Pour tout passionné de l’histoire vélivole française, la parution d’un nouveau numéro de Vieilles Plumes est toujours appréciée. Surtout quand, comme ce nouveau millésime 2012 signé Jean-Claude Néglais, il traite d’un haut lieu du vol à voile métropolitain. En l’occurrence Pont-Saint-Vincent, célèbre pour ses nombreux vols de distance, lorsque ces épreuves se faisaient vent arrière, pour l’Émouchet qui y a été créé, pour son centre national, pour les personnages hauts en couleur qui l’ont fait vivre (Mangeot, Didion, les frères Lamort, Ringlé, Branswyck, Pradié…), pour ses deux championnats de France et bien sûr pour son bout de gras !

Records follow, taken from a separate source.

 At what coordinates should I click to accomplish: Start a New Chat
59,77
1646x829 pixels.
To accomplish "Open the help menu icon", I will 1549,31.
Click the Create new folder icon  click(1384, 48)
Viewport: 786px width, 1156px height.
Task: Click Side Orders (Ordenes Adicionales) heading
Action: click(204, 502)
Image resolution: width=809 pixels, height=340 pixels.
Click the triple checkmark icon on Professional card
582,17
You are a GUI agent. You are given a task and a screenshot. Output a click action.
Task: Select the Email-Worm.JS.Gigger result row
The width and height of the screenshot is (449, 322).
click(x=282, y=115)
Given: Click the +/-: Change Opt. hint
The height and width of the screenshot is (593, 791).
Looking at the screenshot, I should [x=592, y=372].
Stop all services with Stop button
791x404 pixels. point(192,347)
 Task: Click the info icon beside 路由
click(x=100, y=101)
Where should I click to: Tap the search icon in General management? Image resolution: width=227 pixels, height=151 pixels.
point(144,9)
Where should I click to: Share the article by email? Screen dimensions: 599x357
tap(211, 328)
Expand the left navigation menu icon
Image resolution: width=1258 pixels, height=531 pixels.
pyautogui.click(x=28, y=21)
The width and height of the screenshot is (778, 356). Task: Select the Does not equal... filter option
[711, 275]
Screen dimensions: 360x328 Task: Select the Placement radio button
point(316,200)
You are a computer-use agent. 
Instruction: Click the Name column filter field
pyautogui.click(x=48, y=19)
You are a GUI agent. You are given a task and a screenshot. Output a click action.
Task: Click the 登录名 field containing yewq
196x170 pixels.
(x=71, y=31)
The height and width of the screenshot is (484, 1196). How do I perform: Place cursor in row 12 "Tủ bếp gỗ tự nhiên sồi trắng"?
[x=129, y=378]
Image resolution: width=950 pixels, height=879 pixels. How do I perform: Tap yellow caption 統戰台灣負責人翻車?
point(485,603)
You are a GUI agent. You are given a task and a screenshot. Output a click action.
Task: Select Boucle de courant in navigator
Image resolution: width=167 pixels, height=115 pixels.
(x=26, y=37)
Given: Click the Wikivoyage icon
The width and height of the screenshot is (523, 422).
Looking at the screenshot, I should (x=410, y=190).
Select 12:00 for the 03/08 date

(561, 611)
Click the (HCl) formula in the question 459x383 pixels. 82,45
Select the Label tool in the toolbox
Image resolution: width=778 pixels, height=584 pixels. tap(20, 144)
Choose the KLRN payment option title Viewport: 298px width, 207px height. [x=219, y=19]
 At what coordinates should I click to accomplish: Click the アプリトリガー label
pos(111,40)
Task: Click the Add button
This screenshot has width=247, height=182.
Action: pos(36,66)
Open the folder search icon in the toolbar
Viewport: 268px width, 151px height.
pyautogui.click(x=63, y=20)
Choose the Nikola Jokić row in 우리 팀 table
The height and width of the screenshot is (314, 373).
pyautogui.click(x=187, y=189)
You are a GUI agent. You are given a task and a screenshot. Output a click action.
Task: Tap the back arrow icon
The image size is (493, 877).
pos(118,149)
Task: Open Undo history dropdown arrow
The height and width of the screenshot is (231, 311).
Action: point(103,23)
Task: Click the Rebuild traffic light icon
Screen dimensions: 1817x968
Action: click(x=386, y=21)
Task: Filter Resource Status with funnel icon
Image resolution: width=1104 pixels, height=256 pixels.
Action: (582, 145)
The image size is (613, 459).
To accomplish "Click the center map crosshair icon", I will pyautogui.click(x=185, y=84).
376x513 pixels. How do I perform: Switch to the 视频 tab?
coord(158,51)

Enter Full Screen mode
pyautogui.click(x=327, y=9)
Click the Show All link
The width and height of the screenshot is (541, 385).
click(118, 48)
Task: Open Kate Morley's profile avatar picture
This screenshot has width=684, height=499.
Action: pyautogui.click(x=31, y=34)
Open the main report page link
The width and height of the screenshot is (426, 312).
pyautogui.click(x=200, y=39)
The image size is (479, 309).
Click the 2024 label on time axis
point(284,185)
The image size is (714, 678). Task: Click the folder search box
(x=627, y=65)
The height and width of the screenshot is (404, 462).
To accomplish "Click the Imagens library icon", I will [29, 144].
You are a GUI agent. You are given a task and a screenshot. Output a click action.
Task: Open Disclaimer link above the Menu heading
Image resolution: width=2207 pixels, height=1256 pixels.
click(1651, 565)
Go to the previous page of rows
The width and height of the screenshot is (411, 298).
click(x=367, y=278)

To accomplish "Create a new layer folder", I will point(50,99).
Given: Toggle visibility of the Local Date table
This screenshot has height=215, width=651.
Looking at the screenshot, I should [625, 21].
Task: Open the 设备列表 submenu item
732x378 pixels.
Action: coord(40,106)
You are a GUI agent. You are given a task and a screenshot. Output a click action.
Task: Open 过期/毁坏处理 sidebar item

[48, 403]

Cette parution, comme l’auteur nous l’explique en introduction, n’était pas voulue. Il s’agit à la base d’un travail de compilation d’archives, prévu pour n’être partagé que par quelques initiés. Nous aurons donc le plaisir d’accéder à cette initiation à notre tour. La contrepartie à accepter en échange est que l’état d’achèvement de cet « historique-malgré-lui » est celui d’un simple document de travail. Alors bien sûr, la présentation est parfois surprenante et les répétitions nombreuses. Les multiples interventions de l’auteur à la première personne pour nous commenter ses recherches sont quant à elles inhabituelles, mais pourquoi pas ? L’unité des temps de narration n’est pas garantie, on y parle comme en club de « brevet D, E et F » là où une rédaction définitive aurait certainement remplacé ces expressions par les plus officiels insignes d’argent, d’or et les diamants associés. Et surtout, petit défaut habituel des historiens régionaux, on trouve certaines données en trop grandes quantité, en regrettant qu’une sélection n’ait pas été faite de manière à ne nous en présenter qu’une synthèse. Il en est ainsi pour cet ouvrage de l’analyse parfois fastidieuse des états de caisse ou du détail des salaires, primes et allocations familiales versés aux salariés, ou de la litanie des petits vols qui ne met pas suffisamment en relief, voire qui noie les plus importants, ceux qui méritent qu’on s’y attache.
Les avantages, en revanche, sont bien présents : là où le lecteur extérieur trouvera que les journées peu intéressantes de petits vols sont pléthore, le vélivole vincipontin aura plaisir à connaître tous ces petits envols du passé. Si la publication aurait pu s’alléger de quelques documents (lettres ou coupures de presse par exemple), en revanche l’iconographie est riche et souvent originale. Les photos sont non seulement de bonne qualité et de grande valeur, mais elles sont aussi assez bien mises en valeur par la qualité d’impression de Vieilles Plumes, toujours en amélioration.
Du coup le lecteur, alléché et souvent largement rassasié par la prolifération des images et des énumérations de vols, pourra se sentir frustré par cette absence de données de 1932 à 1938 qu’explique et regrette l’auteur, et par le fait que le livre se termine assez abruptement en 1969 (année héroïque?), nous laissant sur notre faim quant à ce qui s’est passé après. Une autre grande source de frustration est cette régulière référence faite à des dossiers encore plus complets (plus de documents, photos et même deux films), non accessibles par cet ouvrage.
Aussi rassurons l’auteur : oui, même si les sources de données ont parfois manqué, si le temps disponible ne lui a pas laissé transformer ce document de travail en véritable œuvre d’écriture, il a bien fait de se laisser tenter par la commission historique de la FFVV de faire paraître ces travaux dans leur état actuel dans un numéro de Vieilles Plumes. Et avec lui, espérons de nos vœux la reprise un jour de ces sources documentaires par un de ses successeurs dans ce travail de mémoire, pour qu’un ouvrage plus complet puisse voir le jour. Et en attendant, sachons apprécier ce document très dense à sa juste valeur, comme un point d’étape bien sympathique.